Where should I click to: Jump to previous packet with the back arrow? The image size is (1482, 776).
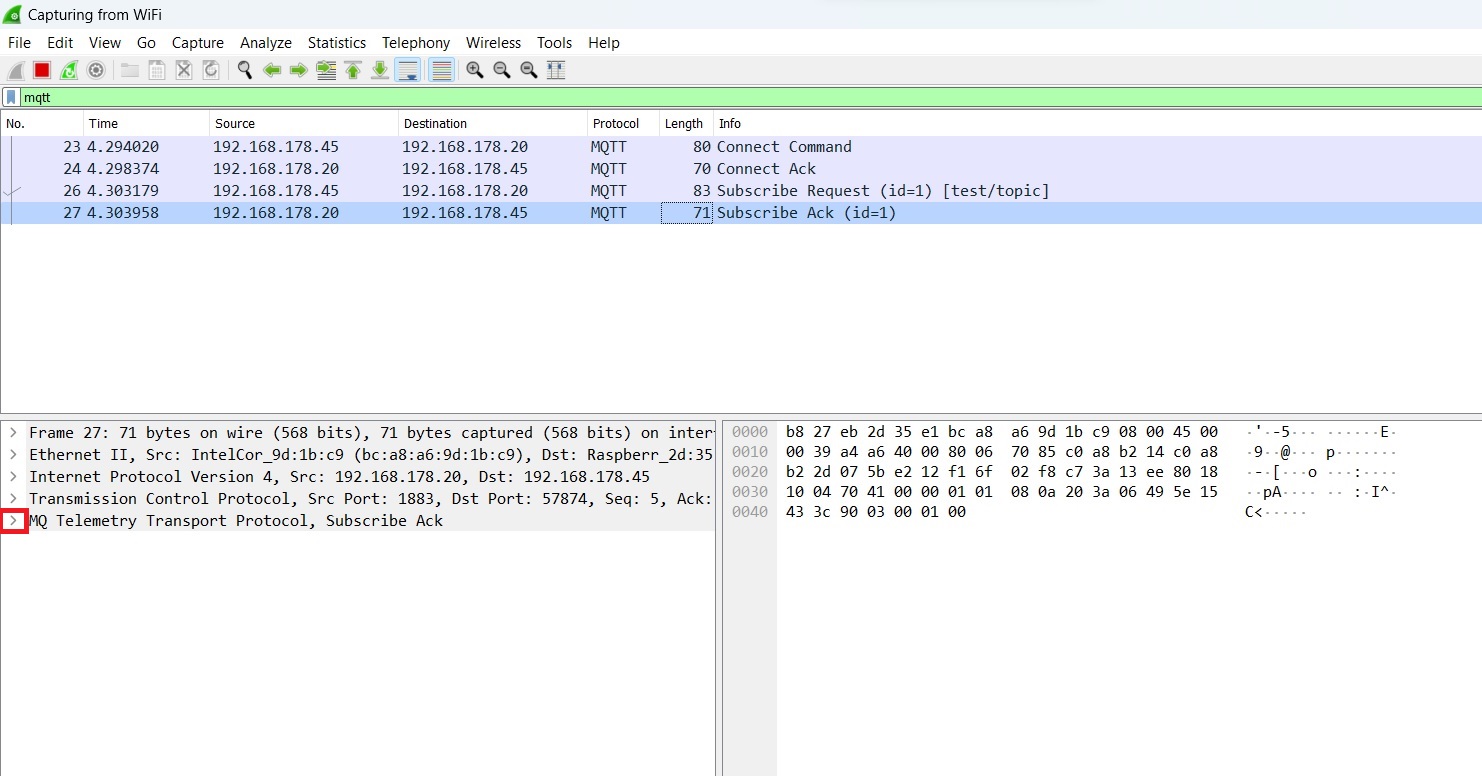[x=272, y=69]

==

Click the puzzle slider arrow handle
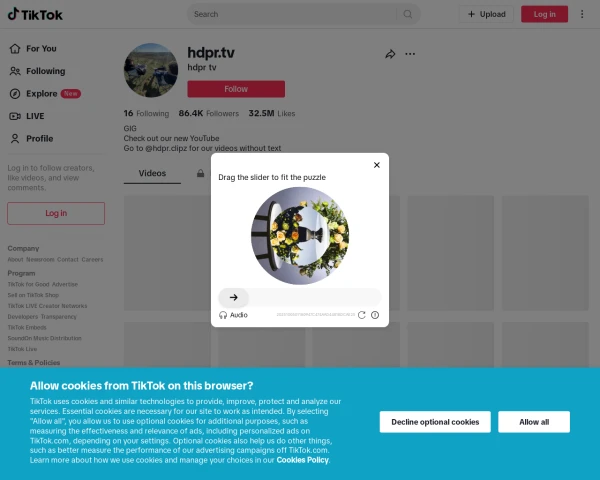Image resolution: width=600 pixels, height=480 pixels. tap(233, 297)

==

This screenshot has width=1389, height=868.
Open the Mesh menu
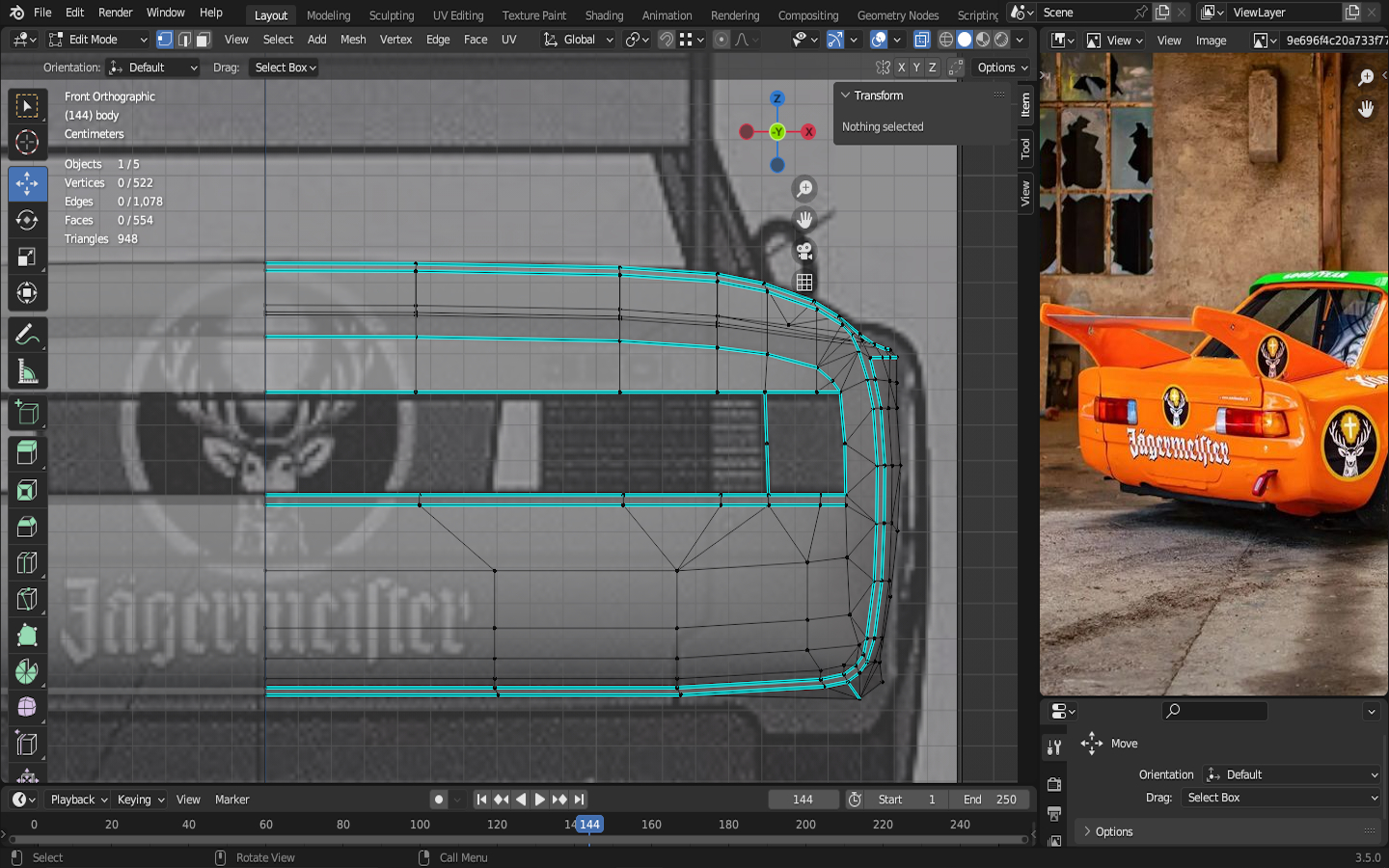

WHAT IS NEEDED
Restate word for word the entries above from the line with "This screenshot has width=1389, height=868." through the line with "Open the Mesh menu", inclusive, leaving out everything else.

THE ANSWER
This screenshot has width=1389, height=868.
Open the Mesh menu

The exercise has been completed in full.